_Task objective_
Once you reach the line holding "The width and height of the screenshot is (1087, 667).", write out that line and every later one exactly, ending with the last line of the data; write nothing else.

Saved data entries

▼

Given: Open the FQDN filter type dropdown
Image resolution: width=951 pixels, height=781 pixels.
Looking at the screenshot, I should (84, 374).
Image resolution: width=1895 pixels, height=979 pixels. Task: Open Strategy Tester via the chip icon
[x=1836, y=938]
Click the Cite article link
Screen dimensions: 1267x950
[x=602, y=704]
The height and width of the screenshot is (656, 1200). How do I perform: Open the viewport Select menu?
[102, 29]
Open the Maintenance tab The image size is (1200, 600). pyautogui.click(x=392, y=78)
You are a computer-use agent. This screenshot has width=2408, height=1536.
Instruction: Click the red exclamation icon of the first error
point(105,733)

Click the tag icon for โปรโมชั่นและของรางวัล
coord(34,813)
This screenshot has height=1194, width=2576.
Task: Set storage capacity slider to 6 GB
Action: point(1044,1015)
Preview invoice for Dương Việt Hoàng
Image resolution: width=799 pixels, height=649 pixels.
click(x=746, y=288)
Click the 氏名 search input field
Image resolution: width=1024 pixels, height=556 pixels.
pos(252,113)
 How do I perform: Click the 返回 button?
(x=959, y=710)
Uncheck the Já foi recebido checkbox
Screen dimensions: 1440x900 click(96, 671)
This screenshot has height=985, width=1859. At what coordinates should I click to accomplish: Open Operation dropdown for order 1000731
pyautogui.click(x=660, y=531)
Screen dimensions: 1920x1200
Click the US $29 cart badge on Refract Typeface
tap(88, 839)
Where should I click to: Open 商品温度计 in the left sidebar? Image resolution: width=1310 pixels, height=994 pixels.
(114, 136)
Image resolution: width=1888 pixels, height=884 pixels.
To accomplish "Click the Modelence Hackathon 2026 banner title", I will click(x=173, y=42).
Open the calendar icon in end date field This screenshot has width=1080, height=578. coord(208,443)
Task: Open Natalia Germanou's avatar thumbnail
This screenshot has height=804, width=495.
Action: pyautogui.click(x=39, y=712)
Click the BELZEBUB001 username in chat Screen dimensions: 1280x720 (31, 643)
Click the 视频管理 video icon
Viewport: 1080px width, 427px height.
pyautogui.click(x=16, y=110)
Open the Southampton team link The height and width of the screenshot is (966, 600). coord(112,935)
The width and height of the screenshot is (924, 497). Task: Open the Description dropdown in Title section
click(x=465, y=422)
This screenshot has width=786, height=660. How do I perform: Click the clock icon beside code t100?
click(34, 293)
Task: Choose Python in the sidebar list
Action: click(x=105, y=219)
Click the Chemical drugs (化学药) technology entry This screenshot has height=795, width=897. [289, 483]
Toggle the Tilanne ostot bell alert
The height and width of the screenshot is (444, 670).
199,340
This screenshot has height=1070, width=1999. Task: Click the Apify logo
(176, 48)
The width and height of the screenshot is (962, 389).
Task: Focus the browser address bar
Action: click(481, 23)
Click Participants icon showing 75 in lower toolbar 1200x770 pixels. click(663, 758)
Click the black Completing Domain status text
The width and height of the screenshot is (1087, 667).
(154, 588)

▲

_Answer section_
The width and height of the screenshot is (1087, 667).
(154, 588)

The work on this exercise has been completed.